--- AIM ---
Update the rows below by replacing "Wolverhampton Wanderers" with "Wolves" wherever it appears. Leave all other text in the rows unchanged.

--- DATA IN THIS EXERCISE ---
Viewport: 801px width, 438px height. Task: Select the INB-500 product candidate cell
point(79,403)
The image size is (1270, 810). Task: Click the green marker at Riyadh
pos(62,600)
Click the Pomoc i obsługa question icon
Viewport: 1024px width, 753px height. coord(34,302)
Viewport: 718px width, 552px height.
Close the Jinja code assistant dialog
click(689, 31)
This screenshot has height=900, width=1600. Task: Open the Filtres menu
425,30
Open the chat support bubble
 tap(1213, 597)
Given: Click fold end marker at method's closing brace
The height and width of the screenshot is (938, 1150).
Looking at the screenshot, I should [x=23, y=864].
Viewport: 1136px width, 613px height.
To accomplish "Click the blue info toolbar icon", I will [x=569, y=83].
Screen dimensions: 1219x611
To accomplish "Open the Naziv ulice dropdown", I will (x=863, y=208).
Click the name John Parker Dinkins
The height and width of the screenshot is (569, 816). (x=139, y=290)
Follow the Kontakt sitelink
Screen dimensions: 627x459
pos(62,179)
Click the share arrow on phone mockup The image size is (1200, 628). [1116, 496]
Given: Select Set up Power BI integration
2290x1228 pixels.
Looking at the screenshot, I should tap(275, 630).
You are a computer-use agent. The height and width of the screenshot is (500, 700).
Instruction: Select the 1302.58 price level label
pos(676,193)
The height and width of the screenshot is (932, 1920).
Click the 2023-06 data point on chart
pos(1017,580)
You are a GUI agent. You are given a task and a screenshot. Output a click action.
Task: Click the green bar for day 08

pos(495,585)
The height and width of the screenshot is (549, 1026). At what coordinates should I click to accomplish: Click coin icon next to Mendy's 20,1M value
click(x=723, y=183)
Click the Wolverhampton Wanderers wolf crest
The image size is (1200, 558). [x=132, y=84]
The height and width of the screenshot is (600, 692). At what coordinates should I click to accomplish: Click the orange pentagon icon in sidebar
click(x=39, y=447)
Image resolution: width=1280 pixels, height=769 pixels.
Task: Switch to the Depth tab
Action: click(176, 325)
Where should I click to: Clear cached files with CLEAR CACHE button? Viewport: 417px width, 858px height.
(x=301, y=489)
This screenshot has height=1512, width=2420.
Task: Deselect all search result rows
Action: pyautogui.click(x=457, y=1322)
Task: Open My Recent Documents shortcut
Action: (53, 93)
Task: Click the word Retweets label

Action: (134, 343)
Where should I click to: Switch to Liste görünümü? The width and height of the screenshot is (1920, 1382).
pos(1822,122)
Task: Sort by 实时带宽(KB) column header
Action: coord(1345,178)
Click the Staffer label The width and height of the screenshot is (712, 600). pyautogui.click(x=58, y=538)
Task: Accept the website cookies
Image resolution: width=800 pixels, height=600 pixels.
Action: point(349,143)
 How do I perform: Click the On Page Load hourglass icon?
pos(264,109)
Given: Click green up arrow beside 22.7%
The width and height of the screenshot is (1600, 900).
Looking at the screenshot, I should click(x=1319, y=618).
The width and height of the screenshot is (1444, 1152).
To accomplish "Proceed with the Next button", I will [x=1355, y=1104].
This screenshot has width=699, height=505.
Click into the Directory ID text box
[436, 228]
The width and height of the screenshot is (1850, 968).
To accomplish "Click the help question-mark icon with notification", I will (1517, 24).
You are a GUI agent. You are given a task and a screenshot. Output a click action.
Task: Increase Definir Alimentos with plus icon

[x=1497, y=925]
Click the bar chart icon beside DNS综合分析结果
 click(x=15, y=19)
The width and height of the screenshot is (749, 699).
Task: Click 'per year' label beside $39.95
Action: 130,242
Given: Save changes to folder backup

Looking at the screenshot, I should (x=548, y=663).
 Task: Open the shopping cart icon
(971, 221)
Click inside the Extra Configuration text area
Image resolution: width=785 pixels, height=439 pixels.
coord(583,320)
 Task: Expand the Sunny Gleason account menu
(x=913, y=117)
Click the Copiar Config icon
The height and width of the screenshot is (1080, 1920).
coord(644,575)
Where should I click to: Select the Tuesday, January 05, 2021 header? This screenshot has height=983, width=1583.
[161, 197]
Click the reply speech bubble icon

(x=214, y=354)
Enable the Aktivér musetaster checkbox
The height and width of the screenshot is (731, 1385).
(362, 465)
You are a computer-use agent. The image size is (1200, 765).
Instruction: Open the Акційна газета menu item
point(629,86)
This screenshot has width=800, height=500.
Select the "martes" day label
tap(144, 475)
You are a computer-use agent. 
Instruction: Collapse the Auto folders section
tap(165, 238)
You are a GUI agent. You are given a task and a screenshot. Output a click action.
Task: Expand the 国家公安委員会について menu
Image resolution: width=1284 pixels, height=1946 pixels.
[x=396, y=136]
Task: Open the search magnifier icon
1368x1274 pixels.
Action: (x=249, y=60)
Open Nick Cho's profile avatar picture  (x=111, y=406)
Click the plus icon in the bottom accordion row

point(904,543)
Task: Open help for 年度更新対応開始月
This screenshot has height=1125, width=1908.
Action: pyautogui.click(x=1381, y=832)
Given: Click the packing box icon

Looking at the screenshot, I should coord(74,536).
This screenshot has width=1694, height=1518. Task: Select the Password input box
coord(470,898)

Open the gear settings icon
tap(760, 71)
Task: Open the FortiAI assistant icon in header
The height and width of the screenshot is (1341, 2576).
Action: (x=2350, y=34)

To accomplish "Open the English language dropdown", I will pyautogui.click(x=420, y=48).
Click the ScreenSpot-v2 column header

--- WRITTEN RESPONSE ---
Viewport: 801px width, 438px height. Task: Select the INB-500 product candidate cell
point(79,403)
The image size is (1270, 810). Task: Click the green marker at Riyadh
pos(62,600)
Click the Pomoc i obsługa question icon
Viewport: 1024px width, 753px height. coord(34,302)
Viewport: 718px width, 552px height.
Close the Jinja code assistant dialog
click(689, 31)
This screenshot has height=900, width=1600. Task: Open the Filtres menu
425,30
Open the chat support bubble
 tap(1213, 597)
Given: Click fold end marker at method's closing brace
The height and width of the screenshot is (938, 1150).
Looking at the screenshot, I should [x=23, y=864].
Viewport: 1136px width, 613px height.
To accomplish "Click the blue info toolbar icon", I will [x=569, y=83].
Screen dimensions: 1219x611
To accomplish "Open the Naziv ulice dropdown", I will (x=863, y=208).
Click the name John Parker Dinkins
The height and width of the screenshot is (569, 816). (x=139, y=290)
Follow the Kontakt sitelink
Screen dimensions: 627x459
pos(62,179)
Click the share arrow on phone mockup The image size is (1200, 628). [1116, 496]
Given: Select Set up Power BI integration
2290x1228 pixels.
Looking at the screenshot, I should tap(275, 630).
You are a computer-use agent. The height and width of the screenshot is (500, 700).
Instruction: Select the 1302.58 price level label
pos(676,193)
The height and width of the screenshot is (932, 1920).
Click the 2023-06 data point on chart
pos(1017,580)
You are a GUI agent. You are given a task and a screenshot. Output a click action.
Task: Click the green bar for day 08

pos(495,585)
The height and width of the screenshot is (549, 1026). At what coordinates should I click to accomplish: Click coin icon next to Mendy's 20,1M value
click(x=723, y=183)
Click the Wolves wolf crest
The image size is (1200, 558). [x=132, y=84]
The height and width of the screenshot is (600, 692). At what coordinates should I click to accomplish: Click the orange pentagon icon in sidebar
click(x=39, y=447)
Image resolution: width=1280 pixels, height=769 pixels.
Task: Switch to the Depth tab
Action: click(176, 325)
Where should I click to: Clear cached files with CLEAR CACHE button? Viewport: 417px width, 858px height.
(x=301, y=489)
This screenshot has height=1512, width=2420.
Task: Deselect all search result rows
Action: pyautogui.click(x=457, y=1322)
Task: Open My Recent Documents shortcut
Action: (53, 93)
Task: Click the word Retweets label

Action: (134, 343)
Where should I click to: Switch to Liste görünümü? The width and height of the screenshot is (1920, 1382).
pos(1822,122)
Task: Sort by 实时带宽(KB) column header
Action: coord(1345,178)
Click the Staffer label The width and height of the screenshot is (712, 600). pyautogui.click(x=58, y=538)
Task: Accept the website cookies
Image resolution: width=800 pixels, height=600 pixels.
Action: point(349,143)
 How do I perform: Click the On Page Load hourglass icon?
pos(264,109)
Given: Click green up arrow beside 22.7%
The width and height of the screenshot is (1600, 900).
Looking at the screenshot, I should click(x=1319, y=618).
The width and height of the screenshot is (1444, 1152).
To accomplish "Proceed with the Next button", I will [x=1355, y=1104].
This screenshot has width=699, height=505.
Click into the Directory ID text box
[436, 228]
The width and height of the screenshot is (1850, 968).
To accomplish "Click the help question-mark icon with notification", I will (1517, 24).
You are a GUI agent. You are given a task and a screenshot. Output a click action.
Task: Increase Definir Alimentos with plus icon

[x=1497, y=925]
Click the bar chart icon beside DNS综合分析结果
 click(x=15, y=19)
The width and height of the screenshot is (749, 699).
Task: Click 'per year' label beside $39.95
Action: 130,242
Given: Save changes to folder backup

Looking at the screenshot, I should (x=548, y=663).
 Task: Open the shopping cart icon
(971, 221)
Click inside the Extra Configuration text area
Image resolution: width=785 pixels, height=439 pixels.
coord(583,320)
 Task: Expand the Sunny Gleason account menu
(x=913, y=117)
Click the Copiar Config icon
The height and width of the screenshot is (1080, 1920).
coord(644,575)
Where should I click to: Select the Tuesday, January 05, 2021 header? This screenshot has height=983, width=1583.
[161, 197]
Click the reply speech bubble icon

(x=214, y=354)
Enable the Aktivér musetaster checkbox
The height and width of the screenshot is (731, 1385).
(362, 465)
You are a computer-use agent. The image size is (1200, 765).
Instruction: Open the Акційна газета menu item
point(629,86)
This screenshot has width=800, height=500.
Select the "martes" day label
tap(144, 475)
You are a computer-use agent. 
Instruction: Collapse the Auto folders section
tap(165, 238)
You are a GUI agent. You are given a task and a screenshot. Output a click action.
Task: Expand the 国家公安委員会について menu
Image resolution: width=1284 pixels, height=1946 pixels.
[x=396, y=136]
Task: Open the search magnifier icon
1368x1274 pixels.
Action: (x=249, y=60)
Open Nick Cho's profile avatar picture  (x=111, y=406)
Click the plus icon in the bottom accordion row

point(904,543)
Task: Open help for 年度更新対応開始月
This screenshot has height=1125, width=1908.
Action: pyautogui.click(x=1381, y=832)
Given: Click the packing box icon

Looking at the screenshot, I should coord(74,536).
This screenshot has width=1694, height=1518. Task: Select the Password input box
coord(470,898)

Open the gear settings icon
tap(760, 71)
Task: Open the FortiAI assistant icon in header
The height and width of the screenshot is (1341, 2576).
Action: (x=2350, y=34)

To accomplish "Open the English language dropdown", I will pyautogui.click(x=420, y=48).
Click the ScreenSpot-v2 column header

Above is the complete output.